Embora Wiener e os demais cibernéticos da primeira fase do movimento (1946-1953) sejam hoje criticados no âmbito das ciências da mente, o inventor da cibernética teve o mérito de dar aos fenômenos comunicacionais um outro nível de descrição, seja ao colocá-los no centro da investigação do como é possível conhecer, seja ao revelar as condições entrópicas em que se dão o trânsito das mensagens, ou ainda ao demonstrar que a capacidade de trocar mensagens nem sequer é uma capacidade exclusiva dos humanos.

Em seu texto "Comunicação" (1995), o semioticista Thomas Sebeok diz que o processo de intercâmbio de mensagens é uma característica indispensável a todas as formas de vida, afirmando que a comunicação está diretamente atrelada à possibilidade da existência da vida na Terra. Esse viés da discussão vai longe, pois passa até pela redefinição do que seja vida: os experimentos com vida artificial estão aí para colocar lenha na fogueira.

Por outro lado, os semioticistas russos da Escola de Tartu demonstraram que o trânsito das mensagens entre sistemas extrapola as esferas do biológico e do tecnológico. Eles entenderam os movimentos da cultura a partir dos processos de comunicação presentes nos e entre os sistemas semióticos da cultura, revelando que a cultura também opera por meio da troca e da elaboração de mensagens.

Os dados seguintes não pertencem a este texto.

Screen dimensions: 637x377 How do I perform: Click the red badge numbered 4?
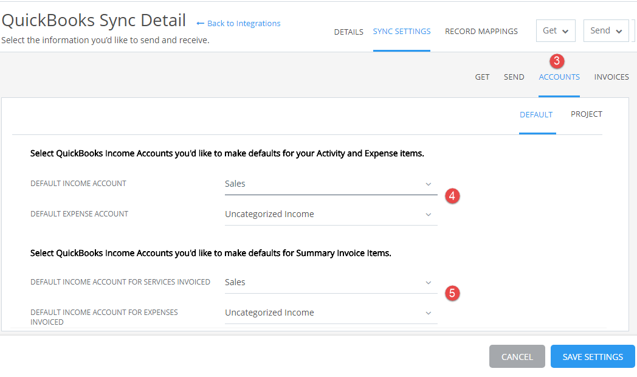[452, 196]
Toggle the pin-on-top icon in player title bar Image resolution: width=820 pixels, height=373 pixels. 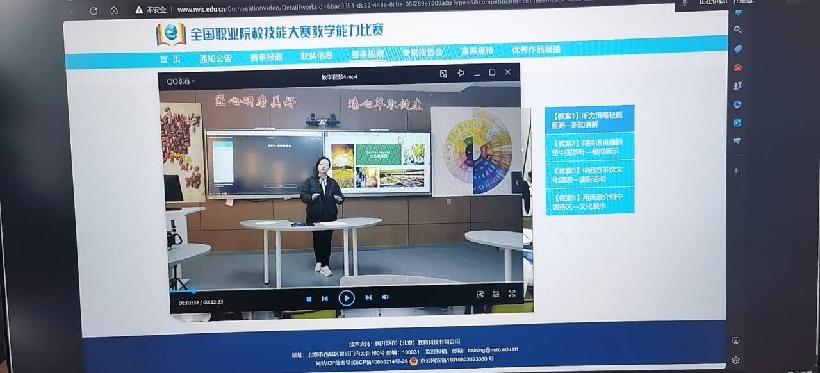461,73
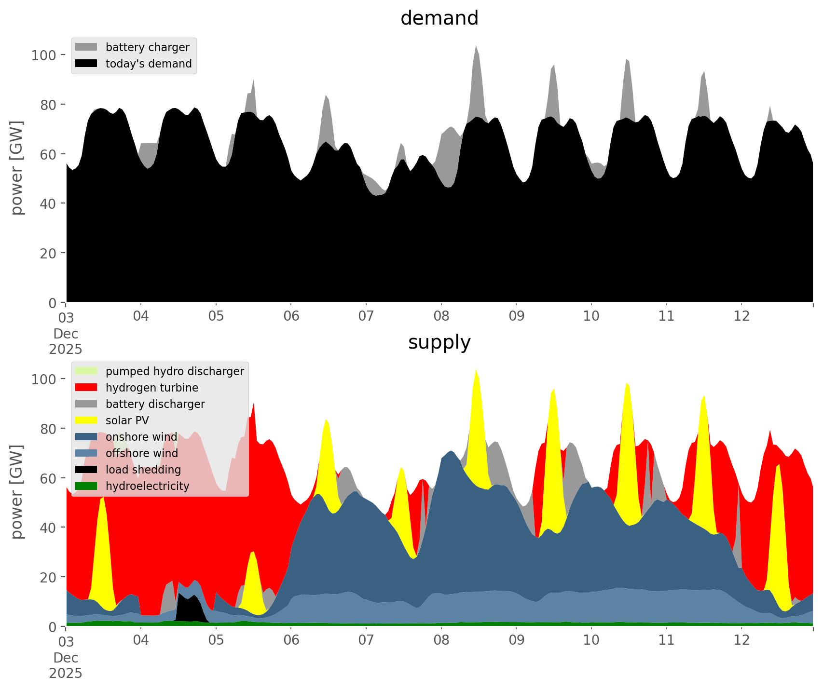Click the green hydroelectricity legend swatch

coord(86,486)
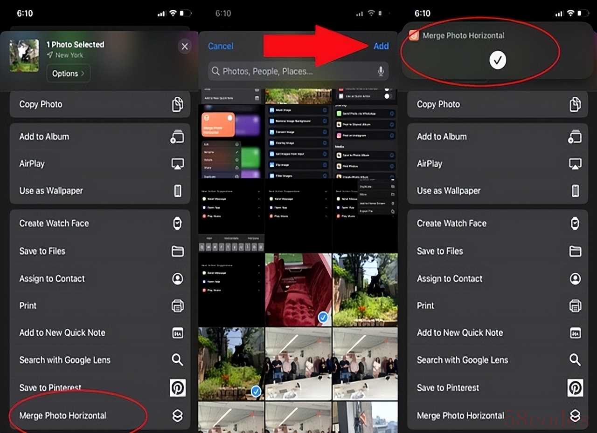This screenshot has height=433, width=597.
Task: Tap the Save to Files folder icon in right sheet
Action: (x=575, y=251)
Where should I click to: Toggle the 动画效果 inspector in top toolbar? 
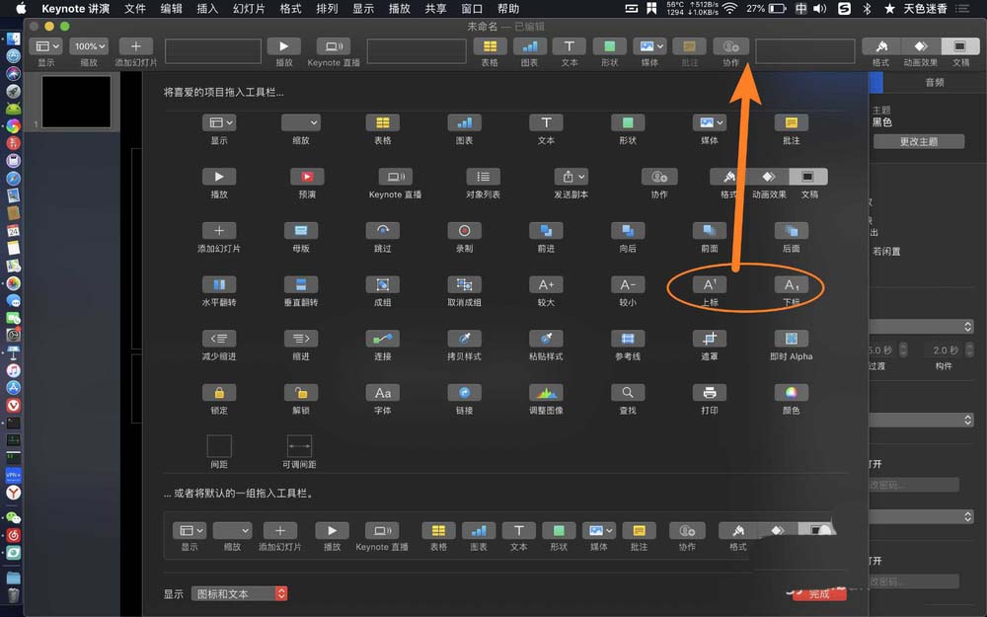point(920,46)
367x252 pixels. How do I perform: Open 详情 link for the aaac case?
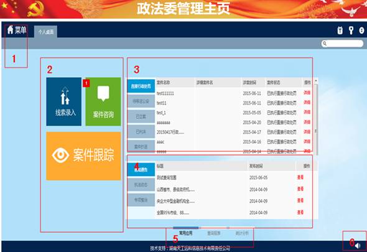tap(307, 141)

Mais recentemente, artistas teóricos e pesquisadores (Lucia Santaella, Giselle Beiguelman, Diana Domingues, Eduardo Kac, Pierre Lévy, entre outros) estão interessados nos agenciamentos comunicativos entre o corpo biológico e o corpo tecnológico, argumentando que essa simbiose é capaz de criar uma nova coletividade, baseada na conectividade em rede, aquilo que se convencionou chamar de "pós-humano".